The alt text is generally considered less valuable than actual text links, but in this particular case, Google will conclude that your page is still about black Adidas shoes.
Bare urls
In this case there is no concrete anchor text at all, there is no exact keyword match, no partial match, no branded information.
These are bare link anchors.
It is actually just the URL that refers to “adidas.de/guenstige-schuhe”, whereby the exact link (“adidas.de/guenstige-schuhe”) is used as the anchor text.
General anchor text
In general anchor text, you are using something that has nothing to do with the page you are referring to.
This type of anchor text is very, very common, you see it everywhere: “Click here”, “Find out more” and so on.
You can find many of these links on pages with profiles, such as tab pages or social networks.
In these cases the anchor text is often set to a preset like “visit website” or something along those lines.
As far as the coding is concerned, we have pretty much the same as before (the “a href” tag, the url “adidas.de/guenstige-schuhe” and the anchor text, for example “click here”).
You can implement all of these types of anchor text on your website, but it’s important to know the context behind everything before you start using them.
Anchor Text and the Google Penguin Update
Chances are you’ve heard of the Google Penguin update.
The aim of this update was, among other things, the misuse of the anchor text as a ranking factor: Link profiles that look like the anchor text had too much power.
Google’s Penguin specifically targeted websites that had too much exact matching anchor text.
Before updating, they just gave Google what they were looking for – lots of links, and ended up overdoing it.
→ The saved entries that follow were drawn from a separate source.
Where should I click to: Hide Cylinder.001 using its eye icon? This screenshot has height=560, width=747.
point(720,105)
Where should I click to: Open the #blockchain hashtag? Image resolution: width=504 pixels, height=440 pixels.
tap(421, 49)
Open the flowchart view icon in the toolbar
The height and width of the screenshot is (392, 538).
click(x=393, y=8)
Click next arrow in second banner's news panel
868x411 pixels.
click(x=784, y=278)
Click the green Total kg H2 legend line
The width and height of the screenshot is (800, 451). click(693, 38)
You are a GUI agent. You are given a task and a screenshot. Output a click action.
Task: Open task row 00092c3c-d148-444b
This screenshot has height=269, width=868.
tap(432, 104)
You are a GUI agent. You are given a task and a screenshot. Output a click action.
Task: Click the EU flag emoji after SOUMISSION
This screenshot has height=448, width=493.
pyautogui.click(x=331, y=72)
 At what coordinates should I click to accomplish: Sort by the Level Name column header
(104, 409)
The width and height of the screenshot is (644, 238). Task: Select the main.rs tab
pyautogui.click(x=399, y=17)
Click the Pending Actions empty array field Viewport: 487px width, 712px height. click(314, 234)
Google realized that if you look at all of these link profiles and look at how people would normally link, they don’t link the way an SEO professional does.
Google tried to identify a lot of these link manipulations that they found on the web and penalized many websites for it.
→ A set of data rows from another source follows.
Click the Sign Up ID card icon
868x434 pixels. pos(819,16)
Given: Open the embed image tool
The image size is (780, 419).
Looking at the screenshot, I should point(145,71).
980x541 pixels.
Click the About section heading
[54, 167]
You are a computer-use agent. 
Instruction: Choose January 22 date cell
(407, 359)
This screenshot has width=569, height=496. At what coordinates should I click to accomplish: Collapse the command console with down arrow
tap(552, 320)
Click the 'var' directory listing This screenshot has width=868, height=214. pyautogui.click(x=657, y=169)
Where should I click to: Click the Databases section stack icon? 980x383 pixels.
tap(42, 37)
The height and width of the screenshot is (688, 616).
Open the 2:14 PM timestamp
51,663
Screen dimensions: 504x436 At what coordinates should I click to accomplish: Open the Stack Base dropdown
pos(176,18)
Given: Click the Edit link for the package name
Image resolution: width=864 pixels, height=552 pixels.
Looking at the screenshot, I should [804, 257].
Remember: Before Penguin, people went over the top, but now there are safeguards in place to prevent this from happening in the future. So it’s okay to get a little bit of everything.
You shouldn’t just have general anchors (if you have 100 links and they all use “click here” as anchor text, that’s not good). You also don’t want all of the anchors to match exactly (if you have 100 links and they all use “cheap shoes” as anchor text, that’s not good either).
Think about the balance: natural link profiles are messy – the internet itself is a really messy place. People keep screwing up broken links, broken anchors, and misspellings.
It’s okay if you have a mix of different anchor texts, so don’t worry too much about getting an exact match every time, as this is not only unnatural, it can look very artificial and you could end up vulnerable to an over-optimization penalty from Google.
One of the best examples on the internet is Wikipedia.
They do a phenomenal job of internal linking and always have really good, descriptive anchor text.
This is the rule of thumb to stick to because this is all about being useful to users and search engines:
- Do your keyword research,
- Make sure your primary keyword comes first in your head, but only be descriptive of the pages you want to link to.
This is good for users and good for search engines too.
Our preferred type of anchor text
My personal favorite among natural anchor texts is the partially matched branded text.
Basically what I’m doing is a variation on the main keyword and brand in the anchor text.
For example, if I have a page that I want to place for “SEO Webinar”, I often use an anchor text with a sentence like “Great SEO Webinar from Rank King” or “Great Webinar – Rank King”.
This type of anchor text offers a great, nice, healthy balance because it has a little bit of everything in it.
That’s it, that’s the high-level overview of how link anchor text works and how it can help you rank higher in search engines.
Remember, the point is to balance the different types of anchor text and to do it naturally!